Filed under: Les réunions récentes — Auteur : — 24 Mar 2008 —

Habitat sain,
Quels produits
Et quelles énergies ?

Bien sûr nous souhaitons tous, dans l’idéal, bâtir et aménager un habitat qui conjugue toutes les vertus : respectueux de l’environnement, sain pour ses habitants et le moins onéreux possible dans sa construction comme dans son fonctionnement. Mais comment concilier qualités environnementales, préoccupations sanitaires, efficacité et rentabilité ? Les arguments se multiplient et souvent se contredisent ; l’information est diffuse, partielle ; la réglementation est confuse et en perpétuelle évolution… Bref, le choix des produits et des énergies pour la maison relève du casse-tête, dès lors qu’on cherche à y intégrer les questions de santé et de confort

L’habitat sain : une définition… très relative

L’architecte Frédéric Leconte est un précurseur dans le domaine de l’habitat durable : voilà près de 20 ans qu’il construit des maisons écologiques, et des bâtiments comme le lycée vert de Calais, le premier en France, voulue par la région Nord/Pas-de-Calais. On ne parlait pas encore de HQE, la Haute Qualité Environnementale : « la HQE, c’est un grand sac dans lequel on a mis toutes les préoccupations apparues successivement, explique-t-il. D’abord les nouvelles énergies, à partir de la crise du pétrole dans les années 70 ; puis les problèmes de santé autour des peintures au plomb, de l’amiante ou du radon ; ensuite les questions de confort acoustique et visuel et enfin les questions d’environnement relatives à la gestion des chantiers et des déchets ». Aujourd’hui, la démarche HQE établit 14 cibles, largement en interactions les unes avec les autres, dont 3 cibles Santé (conditions sanitaires, qualité de l’air, qualité de l’eau) et 4 cibles Confort (hygrothermique, acoustique, visuel et olfactif). Pour l’architecte, l’intérêt est aussi désormais de parvenir à concevoir et à construire un habitat passif, c’est-à-dire totalement autonome en énergie, sans apport extérieur, à l’instar d’un chantier de 44 logements HLM passifs qu’il mène à Lille.

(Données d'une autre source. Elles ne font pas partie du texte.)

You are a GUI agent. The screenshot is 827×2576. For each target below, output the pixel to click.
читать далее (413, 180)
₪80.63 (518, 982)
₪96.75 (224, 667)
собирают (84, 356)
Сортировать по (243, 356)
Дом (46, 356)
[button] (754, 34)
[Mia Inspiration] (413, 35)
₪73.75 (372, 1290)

Odile Massot est quant à elle experte des questions de santé et d’environnement, de pollution intérieure et extérieure à l’habitat. Biochimiste et endocrinologue, elle souligne avec force que la notion même d’« habitat sain » est tout à fait relative, sans définition absolue : « aujourd’hui une partie de la population naît plus sensible à certaines agressions, notamment respiratoires, alors que d’autres, enfants de la campagne par exemple, ne sont pas allergiques. L’origine des pollutions est complexe : il faut donc en premier lieu savoir qu’existent des risques, et ensuite connaître les moyens, parfois fort simples de les éviter ». Pour autant, la quête d’un habitat sain est essentielle, car le bâti est le premier environnement de l’homme, celui où il passe désormais le plus de temps.

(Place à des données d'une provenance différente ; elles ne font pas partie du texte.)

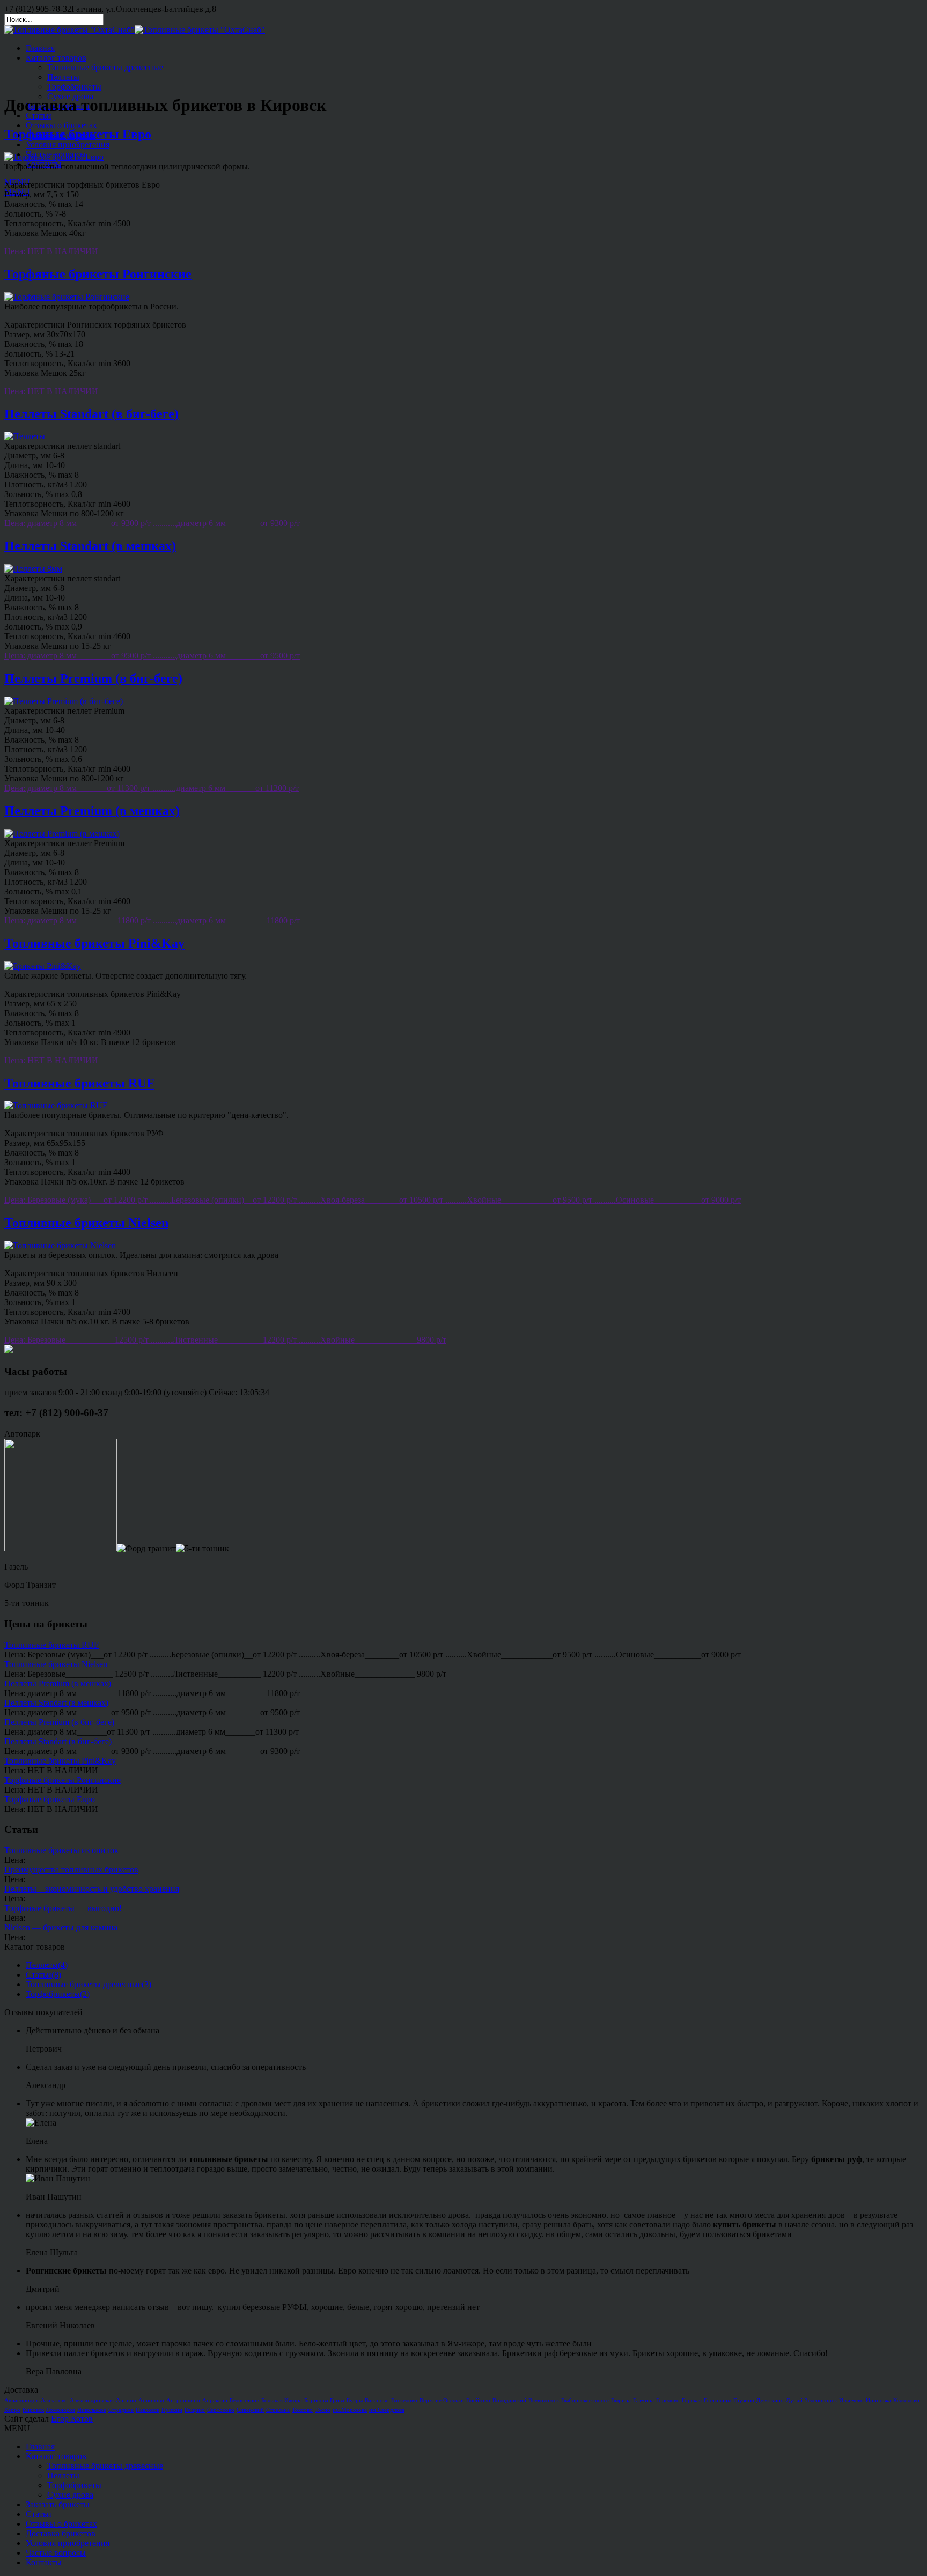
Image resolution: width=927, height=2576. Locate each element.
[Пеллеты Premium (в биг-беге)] (63, 701)
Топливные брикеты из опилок (61, 1850)
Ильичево (851, 2400)
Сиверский (250, 2410)
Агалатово (54, 2400)
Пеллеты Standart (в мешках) (90, 546)
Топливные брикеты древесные (105, 67)
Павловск (147, 2410)
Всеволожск (543, 2400)
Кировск (33, 2410)
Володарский (509, 2400)
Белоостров (244, 2400)
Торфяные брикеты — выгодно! (63, 1908)
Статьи (39, 115)
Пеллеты (63, 77)
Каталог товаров (56, 57)
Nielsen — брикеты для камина (60, 1927)
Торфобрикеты (74, 86)
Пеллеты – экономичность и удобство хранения (91, 1888)
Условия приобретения (67, 144)
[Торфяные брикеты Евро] (54, 156)
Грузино (743, 2400)
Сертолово (220, 2410)
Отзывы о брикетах (61, 125)
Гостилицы (717, 2400)
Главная (40, 48)
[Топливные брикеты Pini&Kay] (42, 966)
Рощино (195, 2410)
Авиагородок (21, 2400)
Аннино (126, 2400)
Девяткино (770, 2400)
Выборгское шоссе (585, 2400)
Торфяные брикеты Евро (77, 134)
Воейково (478, 2400)
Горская (692, 2400)
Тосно (322, 2410)
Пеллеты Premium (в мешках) (92, 811)
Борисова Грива (324, 2400)
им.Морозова (350, 2410)
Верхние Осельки (442, 2400)
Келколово (906, 2400)
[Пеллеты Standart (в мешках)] (33, 568)
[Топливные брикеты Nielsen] (60, 1245)
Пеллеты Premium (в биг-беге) (93, 678)
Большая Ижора (281, 2400)
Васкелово (404, 2400)
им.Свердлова (386, 2410)
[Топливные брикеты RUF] (55, 1105)
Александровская (92, 2400)
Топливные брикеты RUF (79, 1083)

Des risques potentiels multiples

Dans son tour d’horizon des problématiques de santé, Odile Massot rappelle qu’un bâtiment sain dépend de quelques grands facteurs initiaux :
-la qualité de la construction et des systèmes installés (chauffage, ventilation, électricité, aspiration des poussières…)
-les équipements domestiques (électroménager et informatique)
-les produits d’entretien (nettoyage, désodorisants, pesticides…)
-l’activité des habitants (respiration, sudation, tabac, animaux domestiques…).

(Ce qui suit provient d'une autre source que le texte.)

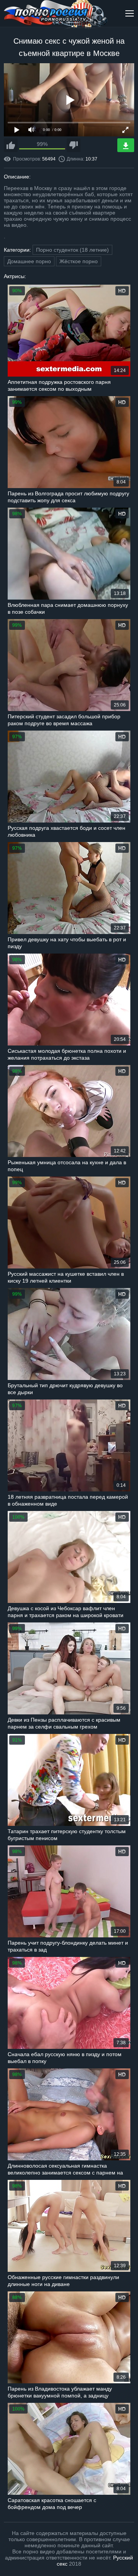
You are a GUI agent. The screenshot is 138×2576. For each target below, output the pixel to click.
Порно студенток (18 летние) (72, 250)
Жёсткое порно (78, 261)
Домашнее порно (29, 261)
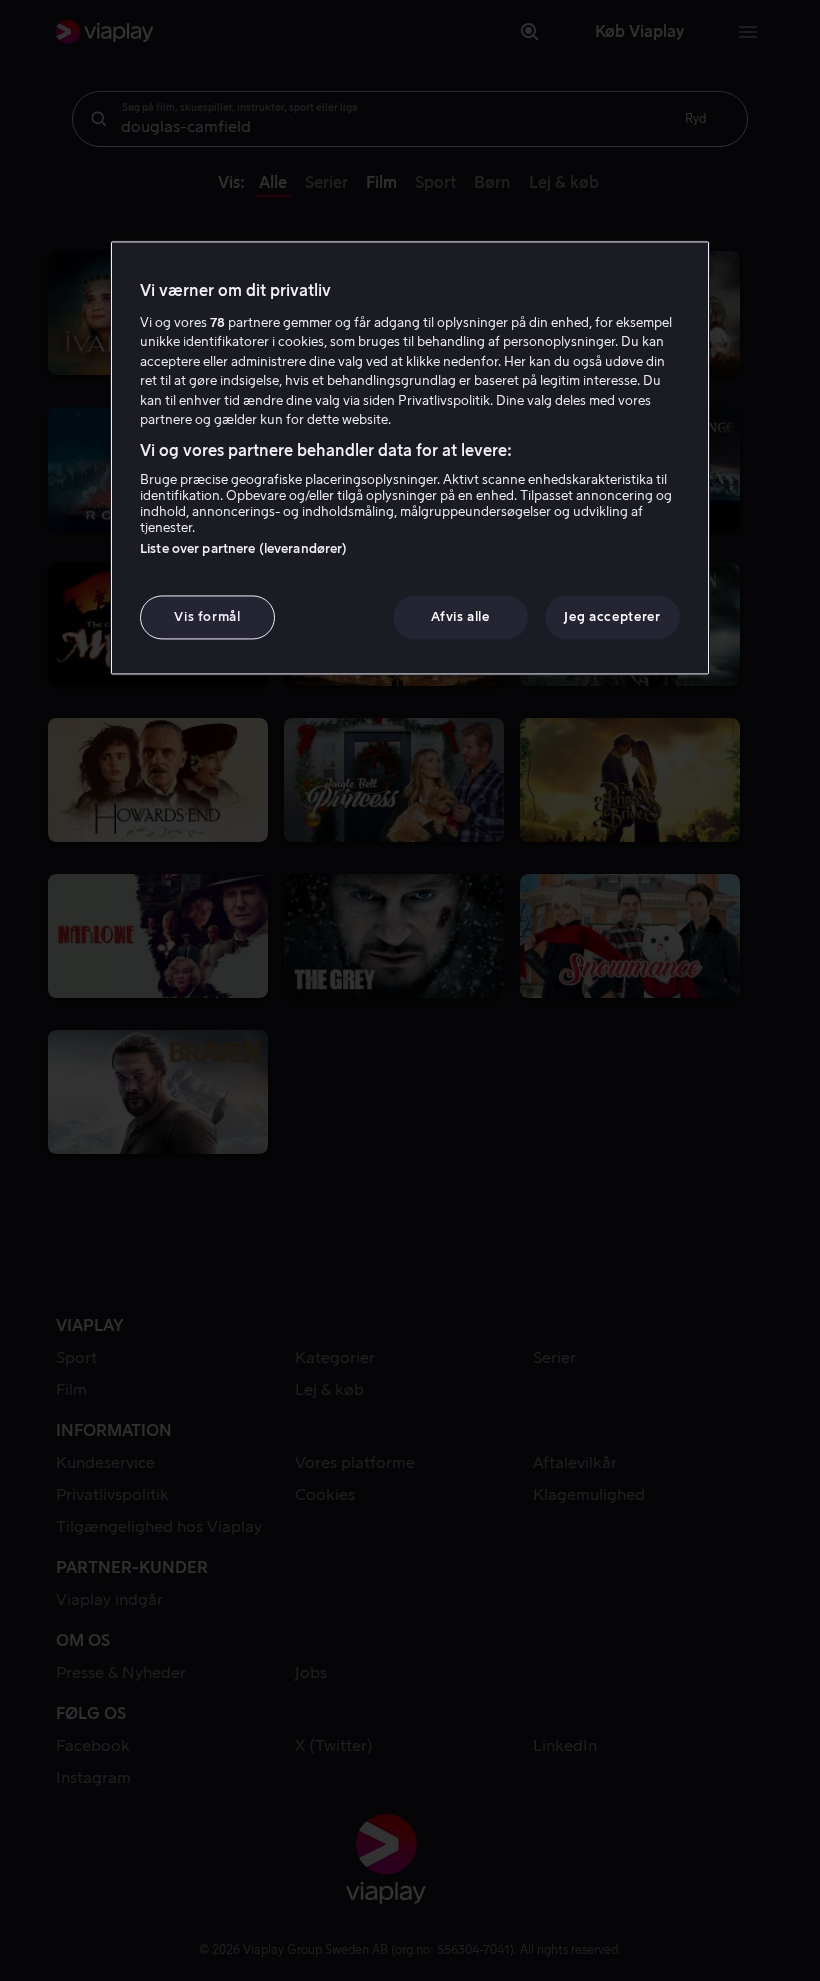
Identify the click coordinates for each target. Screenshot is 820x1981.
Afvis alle (460, 616)
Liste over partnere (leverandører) (243, 548)
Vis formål (207, 616)
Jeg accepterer (612, 616)
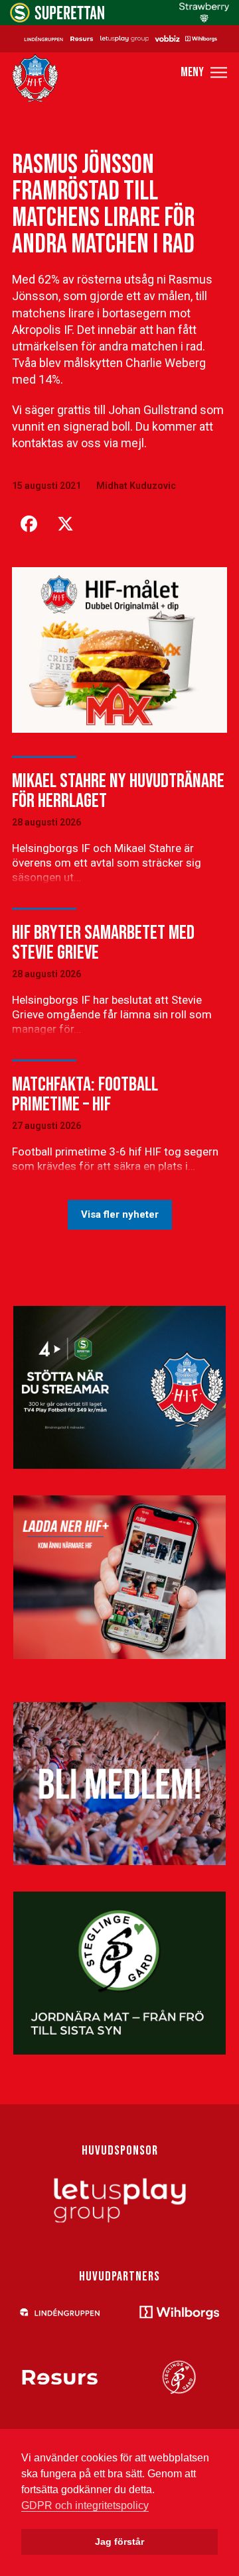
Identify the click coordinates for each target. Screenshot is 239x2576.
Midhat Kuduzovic (136, 485)
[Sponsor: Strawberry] (204, 19)
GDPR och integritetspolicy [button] (85, 2505)
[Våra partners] (119, 38)
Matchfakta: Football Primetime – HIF (85, 1094)
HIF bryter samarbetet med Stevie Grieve (103, 943)
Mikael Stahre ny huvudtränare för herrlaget (118, 791)
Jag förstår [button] (119, 2541)
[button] (204, 72)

Dans la vie du logement, on peut ensuite lister les principaux polluants biologiques :
-les blattes, attirées par humidité et chaleur, aux déjections allergisantes
-les moisissures, qui exacerbent l’asthme. Elles se développent avec l’humidité, à partir de 60% d’hygrométrie. En diminuant ce taux sous les 50%, on s’en débarrasse aisément.
-les acariens, eux aussi aux déjections allergisantes : pour les faire disparaître, il convient de descendre sous les 45% d’hygrométrie et de ne pas dépasser les 19°C.
-les poils d’animaux domestiques.
Enfin, les principaux polluants chimiques générés par nos activités domestiques sont aussi bien repérés : le dioxyde de carbone (CO2), le monoxyde de carbone (CO), le dioxyde d’azote (NO2), les composés organiques volatils (COV) et les particules fines (dans les pesticides et les fibres par exemple).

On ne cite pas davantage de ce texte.